Problem » Give back exactly the lines of the data below, starting with the line that has "Task: Click the inject node in palette" and going on through the line that has "1314x561 pixels.".

Dataset extract »
==================================================
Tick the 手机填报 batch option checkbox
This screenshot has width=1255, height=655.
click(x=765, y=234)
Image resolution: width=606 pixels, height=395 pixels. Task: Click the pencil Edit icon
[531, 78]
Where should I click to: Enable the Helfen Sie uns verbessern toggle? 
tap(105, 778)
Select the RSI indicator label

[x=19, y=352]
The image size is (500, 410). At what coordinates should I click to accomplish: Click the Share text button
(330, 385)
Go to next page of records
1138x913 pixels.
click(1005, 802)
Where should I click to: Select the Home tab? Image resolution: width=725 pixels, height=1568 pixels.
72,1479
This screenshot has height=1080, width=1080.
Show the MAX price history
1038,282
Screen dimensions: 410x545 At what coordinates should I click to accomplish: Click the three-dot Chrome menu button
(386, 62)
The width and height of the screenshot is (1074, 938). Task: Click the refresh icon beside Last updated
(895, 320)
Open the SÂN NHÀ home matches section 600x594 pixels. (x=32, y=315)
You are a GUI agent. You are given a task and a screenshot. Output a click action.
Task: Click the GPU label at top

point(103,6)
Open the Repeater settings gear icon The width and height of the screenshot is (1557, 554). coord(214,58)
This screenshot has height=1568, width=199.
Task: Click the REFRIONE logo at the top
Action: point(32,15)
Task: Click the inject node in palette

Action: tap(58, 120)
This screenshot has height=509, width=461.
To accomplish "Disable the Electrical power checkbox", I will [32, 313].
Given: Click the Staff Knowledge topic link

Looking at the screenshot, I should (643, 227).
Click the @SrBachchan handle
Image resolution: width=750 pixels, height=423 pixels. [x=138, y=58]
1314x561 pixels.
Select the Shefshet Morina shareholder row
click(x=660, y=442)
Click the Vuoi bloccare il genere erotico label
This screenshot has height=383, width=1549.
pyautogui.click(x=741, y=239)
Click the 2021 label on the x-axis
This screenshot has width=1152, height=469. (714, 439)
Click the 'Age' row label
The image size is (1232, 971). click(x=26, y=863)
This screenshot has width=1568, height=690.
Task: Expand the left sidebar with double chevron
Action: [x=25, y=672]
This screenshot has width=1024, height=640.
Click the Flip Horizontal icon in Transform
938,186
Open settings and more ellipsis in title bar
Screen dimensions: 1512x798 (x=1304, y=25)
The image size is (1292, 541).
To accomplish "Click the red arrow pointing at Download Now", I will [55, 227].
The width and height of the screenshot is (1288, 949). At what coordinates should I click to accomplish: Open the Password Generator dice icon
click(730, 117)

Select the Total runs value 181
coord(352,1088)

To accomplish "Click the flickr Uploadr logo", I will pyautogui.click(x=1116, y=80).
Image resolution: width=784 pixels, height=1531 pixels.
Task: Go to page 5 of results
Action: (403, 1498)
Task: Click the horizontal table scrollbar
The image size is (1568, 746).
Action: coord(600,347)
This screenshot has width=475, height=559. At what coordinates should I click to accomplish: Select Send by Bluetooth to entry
==================================================
Finished exercise »
Task: Click the inject node in palette

Action: tap(58, 120)
This screenshot has height=509, width=461.
To accomplish "Disable the Electrical power checkbox", I will [32, 313].
Given: Click the Staff Knowledge topic link

Looking at the screenshot, I should (643, 227).
Click the @SrBachchan handle
Image resolution: width=750 pixels, height=423 pixels. [x=138, y=58]
1314x561 pixels.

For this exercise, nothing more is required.